## What is being asked
Your reply should restate the lines from the top of the entries through the line containing "You are a computer-use" word for word, with no pictures.

## Source material

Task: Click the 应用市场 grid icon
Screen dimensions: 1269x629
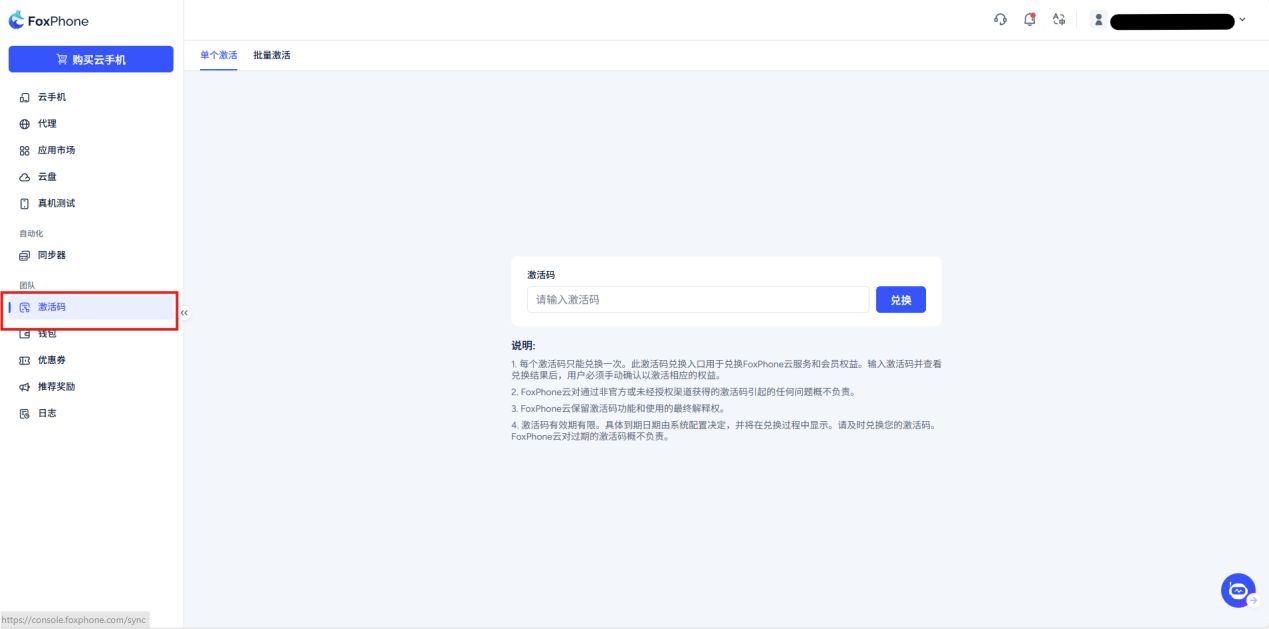Action: 25,151
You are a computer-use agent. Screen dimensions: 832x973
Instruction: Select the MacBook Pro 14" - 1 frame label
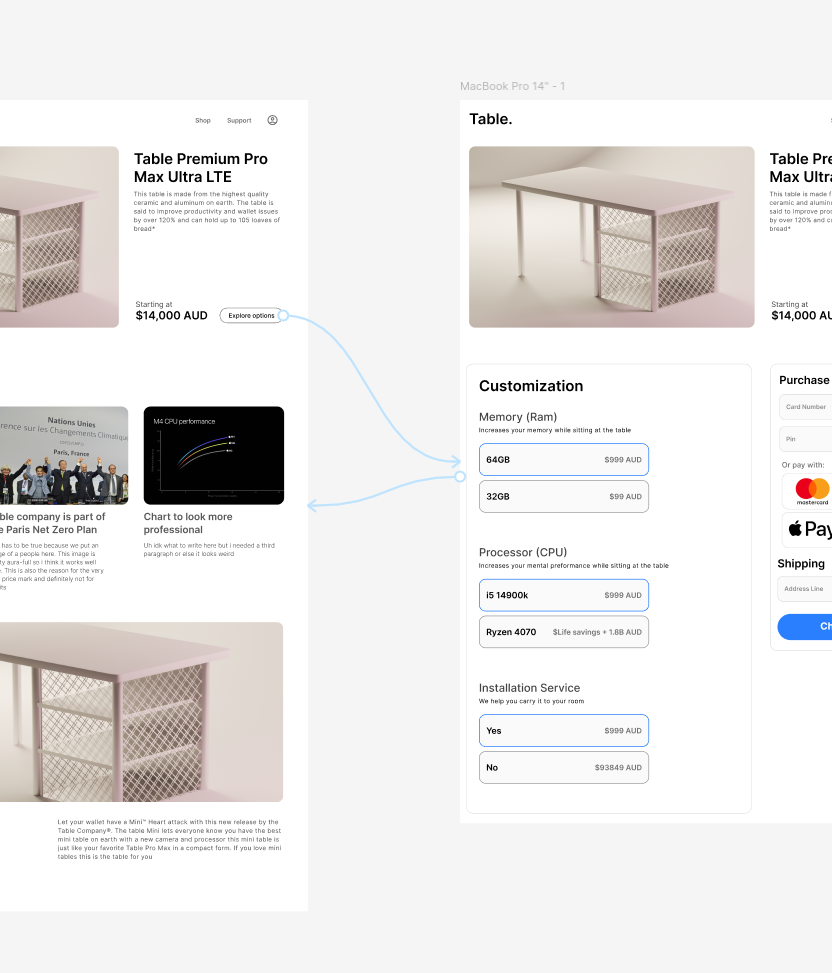pos(512,86)
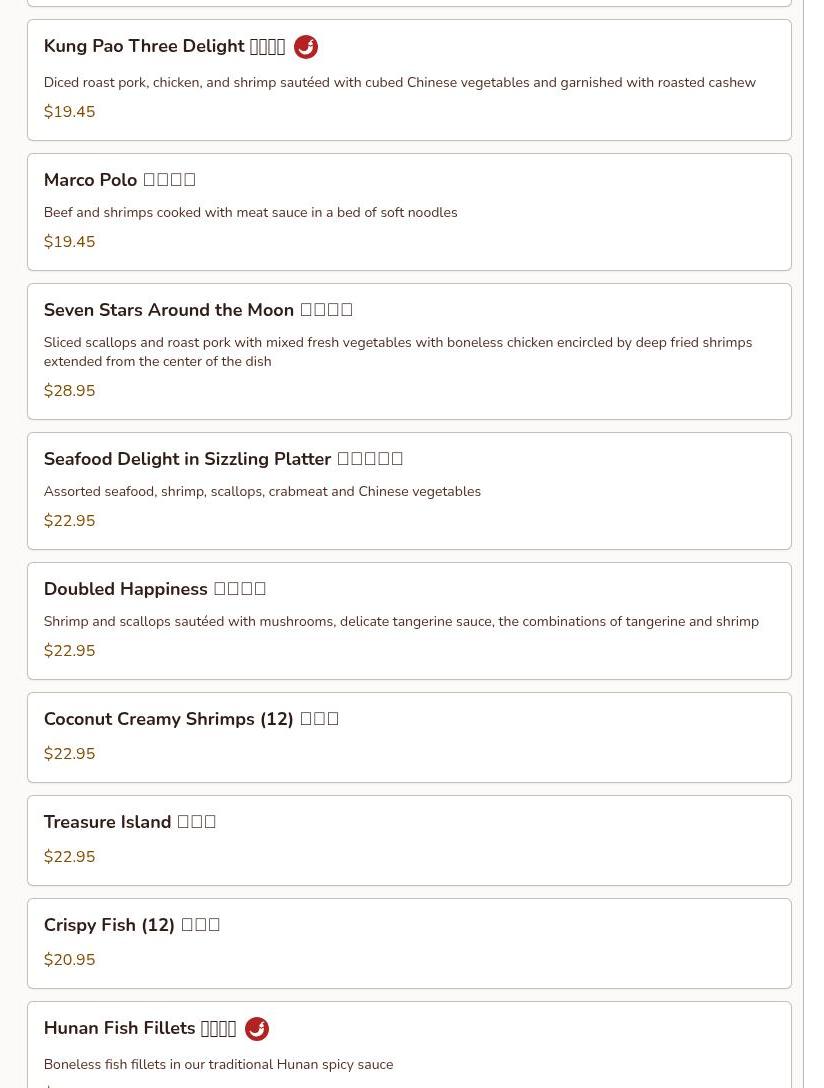This screenshot has height=1088, width=824.
Task: Click the spicy chili icon beside Kung Pao Three Delight
Action: click(306, 47)
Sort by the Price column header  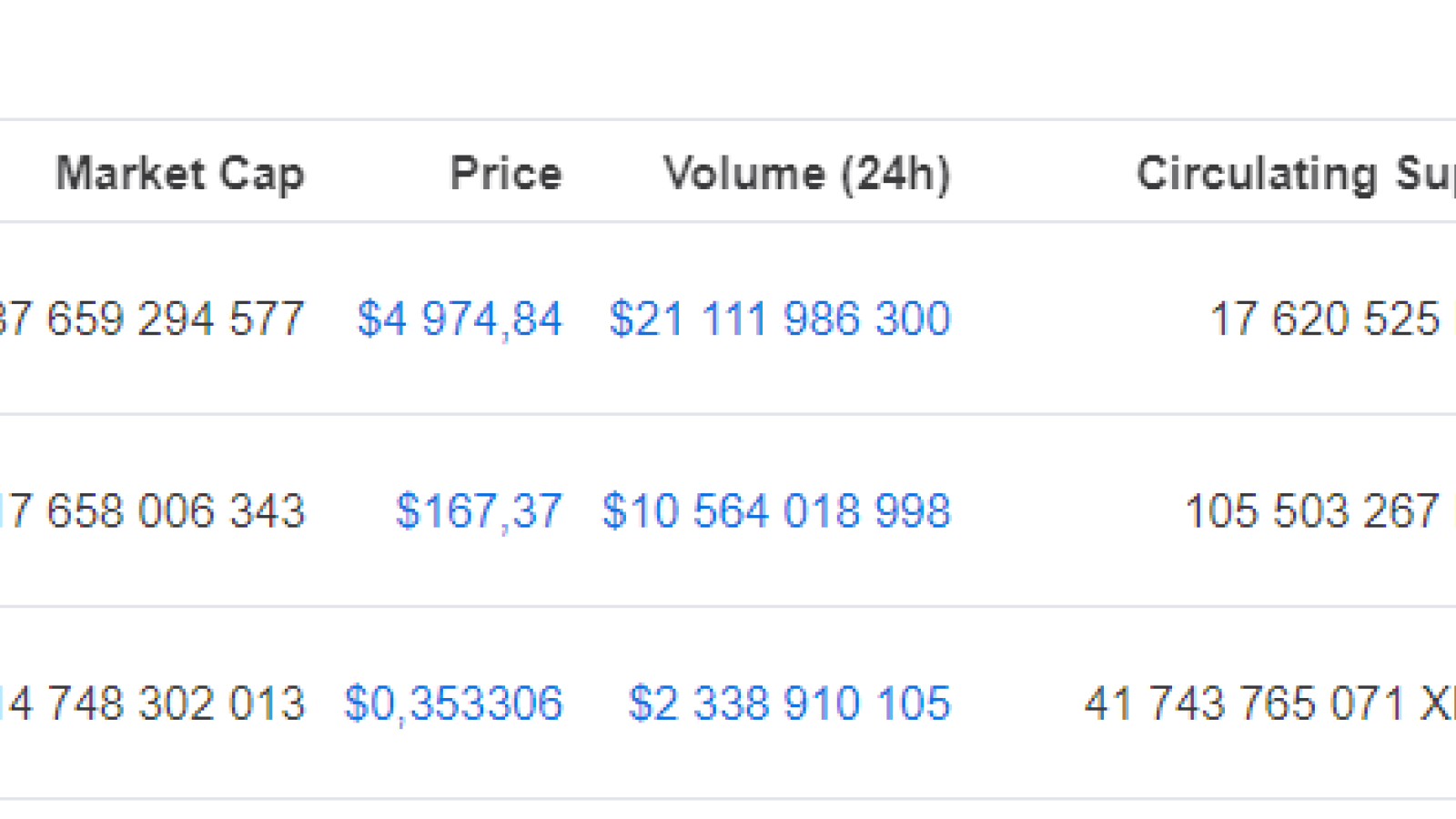[x=507, y=173]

## Solution to the problem
Task: Click the 应用市场 grid icon
Screen dimensions: 1269x629
Action: 25,151
You are a computer-use agent. Screen dimensions: 832x973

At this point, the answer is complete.